Water board chairman Donna Lamm said she will meet with a representative from the superintendent of curriculum at the Nye County School District and Judy Gilmore from Utilities Inc. of Central Nevada about her pet project, starting water conservation education in the schools.

The water district was too late to submit comments on a discharge permit approved by NDEP for Liberty Processing, which wants to start a leaching operation to recover gold in Amargosa Valley. But the water district staff was ordered to monitor other discharge permits.

Looking to the future, Lacy suggested a work plan that includes looking at managed pumping, effluent reuse and aquifer reuse and recovery. He said the perennial yield of water into Pahrump Valley could be increased with 3,000 to 7,000 acre feet of effluent reuse and infiltration. By importing 5,000 acre feet of water, Lacy said the Pahrump Valley could support up to 150,000 people.

“Water rights and future population growth are something we all agree needs to be addressed,” Lacy said. One of the bigger problems in the Pahrump Basin is the over-dedication of water for parcel and subdivision maps, he said, asking if it was achievable to reduce the number of master planned future lots by two thirds.

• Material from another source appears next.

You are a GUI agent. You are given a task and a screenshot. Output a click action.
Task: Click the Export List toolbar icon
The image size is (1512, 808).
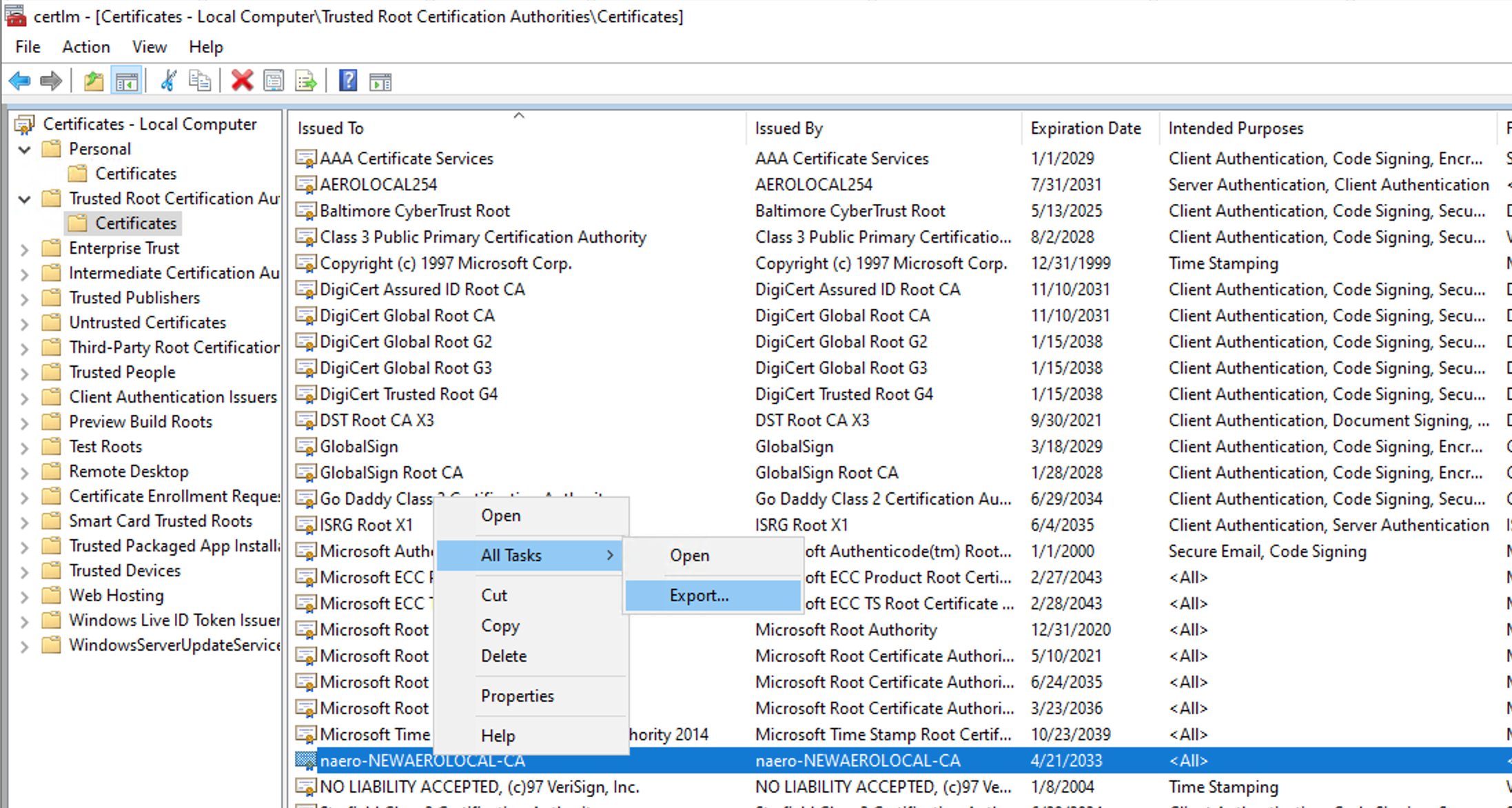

“There’s no way we have enough water to build out to the master plan that we currently have in this basin,” Lacy said. “We need to determine what is the appropriate per capita usage and what are the achievable population targets we can get to.”

The board may want to look at paper water rights that are not being used, Lacy said. He asked if they want to buy up and bank water rights, but said that can be expensive.